WORK ITEM A
From the passage about M's sad dream, list each thing that happens in the dream itself.
WORK ITEM B
Answer these questions using the passage about M's sad dream:
(i) Whom did M cry to when he woke from the dream?
(ii) How many times did he sob before he finally fell asleep that night?
(iii) What does he keep saying the sad dreams are doing to his head?
WORK ITEM C
Sum up the passage about M's sad dream in two sentences.

TEXT BLOCK
A few days ago, M woke up and cried to his daddy about a sad dream. I had already gone to work by the time he woke for the day, so I only heard about it after I got home. As I helped him get ready for bed, he told me he had had a sad dream, but he didn’t want to tell me. I soon learned why.

One of the reasons he didn’t want to say anything, I think, was because he knew that thinking and talking about it again would make him cry. Another reason he may not have wanted to tell me was perhaps due to the part I played in the sad dream.

He got worked up to the point of sobbing three times before finally falling asleep that night. And the dream? He dreamed he’d been flushed down the toilet. He ended up nowhere. And me? I’d done the flushing.

Yeah, that kind of made me sad about his sad dream, too.

The next day, he was still very upset about the dream. It was still vivid enough that it got him crying again several times. And the worst part is that there is nothing that his mommy could do to make it better.

And over the past few days, he’s continued to talk about how he doesn’t like his sad dreams. Apparently he had another bad dream one night again, not quite so traumatizing, based on his description, but apparently the feel of it stuck enough. It’s gotten a little better for him in that he’s not bursting into tears every time he says the words. But he still talks so much about how the sad dreams are sticking to his head and he can’t get them off.

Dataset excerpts
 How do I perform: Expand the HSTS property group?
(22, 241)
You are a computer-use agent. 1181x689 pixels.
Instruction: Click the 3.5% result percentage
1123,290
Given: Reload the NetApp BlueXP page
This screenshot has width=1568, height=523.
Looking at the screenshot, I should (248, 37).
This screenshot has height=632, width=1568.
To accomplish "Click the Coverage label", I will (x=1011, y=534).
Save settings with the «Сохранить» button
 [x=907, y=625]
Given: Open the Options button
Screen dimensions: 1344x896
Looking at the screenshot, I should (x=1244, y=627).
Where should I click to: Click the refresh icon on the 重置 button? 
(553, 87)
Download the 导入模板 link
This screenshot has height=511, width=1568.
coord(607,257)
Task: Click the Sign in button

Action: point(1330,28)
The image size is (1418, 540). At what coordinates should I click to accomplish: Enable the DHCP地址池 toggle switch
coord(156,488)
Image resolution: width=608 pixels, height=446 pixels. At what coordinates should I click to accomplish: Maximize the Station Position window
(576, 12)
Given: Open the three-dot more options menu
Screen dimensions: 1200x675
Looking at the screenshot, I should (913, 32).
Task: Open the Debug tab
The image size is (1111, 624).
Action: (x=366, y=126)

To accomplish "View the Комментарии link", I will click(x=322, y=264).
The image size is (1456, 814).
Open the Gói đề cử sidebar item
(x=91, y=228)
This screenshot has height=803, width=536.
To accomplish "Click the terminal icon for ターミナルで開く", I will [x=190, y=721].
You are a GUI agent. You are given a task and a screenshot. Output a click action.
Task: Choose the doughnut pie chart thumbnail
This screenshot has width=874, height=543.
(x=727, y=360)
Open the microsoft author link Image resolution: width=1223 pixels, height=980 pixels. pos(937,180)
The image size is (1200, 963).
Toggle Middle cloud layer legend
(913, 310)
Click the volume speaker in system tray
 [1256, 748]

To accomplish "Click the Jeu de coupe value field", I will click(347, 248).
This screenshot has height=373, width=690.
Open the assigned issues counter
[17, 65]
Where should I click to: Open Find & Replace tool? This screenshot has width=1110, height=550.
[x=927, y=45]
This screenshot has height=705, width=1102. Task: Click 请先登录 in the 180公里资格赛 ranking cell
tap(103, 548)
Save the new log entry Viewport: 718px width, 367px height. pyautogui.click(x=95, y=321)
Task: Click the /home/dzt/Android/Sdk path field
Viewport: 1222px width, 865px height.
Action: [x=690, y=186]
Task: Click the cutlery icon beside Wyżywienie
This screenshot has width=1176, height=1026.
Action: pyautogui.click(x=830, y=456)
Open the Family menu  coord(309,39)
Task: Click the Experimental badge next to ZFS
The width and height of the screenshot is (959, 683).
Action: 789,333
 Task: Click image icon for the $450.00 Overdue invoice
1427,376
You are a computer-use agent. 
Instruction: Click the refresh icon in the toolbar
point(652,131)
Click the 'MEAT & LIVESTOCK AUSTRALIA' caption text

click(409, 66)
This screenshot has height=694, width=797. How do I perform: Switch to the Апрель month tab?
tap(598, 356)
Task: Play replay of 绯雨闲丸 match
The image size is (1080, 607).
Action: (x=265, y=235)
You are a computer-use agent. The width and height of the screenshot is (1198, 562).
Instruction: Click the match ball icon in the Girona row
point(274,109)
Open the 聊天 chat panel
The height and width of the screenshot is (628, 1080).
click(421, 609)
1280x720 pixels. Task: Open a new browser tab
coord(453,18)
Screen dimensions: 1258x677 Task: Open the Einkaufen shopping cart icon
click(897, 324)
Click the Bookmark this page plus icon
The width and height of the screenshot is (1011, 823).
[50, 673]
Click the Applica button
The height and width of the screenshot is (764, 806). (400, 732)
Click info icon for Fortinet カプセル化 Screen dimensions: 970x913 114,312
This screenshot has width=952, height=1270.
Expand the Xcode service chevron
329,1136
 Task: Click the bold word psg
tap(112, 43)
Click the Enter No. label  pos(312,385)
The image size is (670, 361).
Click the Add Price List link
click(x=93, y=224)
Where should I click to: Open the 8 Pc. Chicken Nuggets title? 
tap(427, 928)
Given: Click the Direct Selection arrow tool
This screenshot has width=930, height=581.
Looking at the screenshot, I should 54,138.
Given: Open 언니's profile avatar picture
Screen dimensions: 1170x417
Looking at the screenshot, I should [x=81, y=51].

EXERCISE RESULT A
- M is flushed down the toilet.
- He ends up nowhere.
- The writer is the one who does the flushing.

EXERCISE RESULT B
(i) His daddy.
(ii) Three times.
(iii) They are sticking to his head, and he can't get them off.

EXERCISE RESULT C
M had a sad dream in which the writer flushed him down the toilet and he ended up nowhere, and he sobbed three times that night and cried again several times the next day. Over the following days he kept talking about his sad dreams, and he no longer bursts into tears each time, but he says they stick to his head and he can't get them off.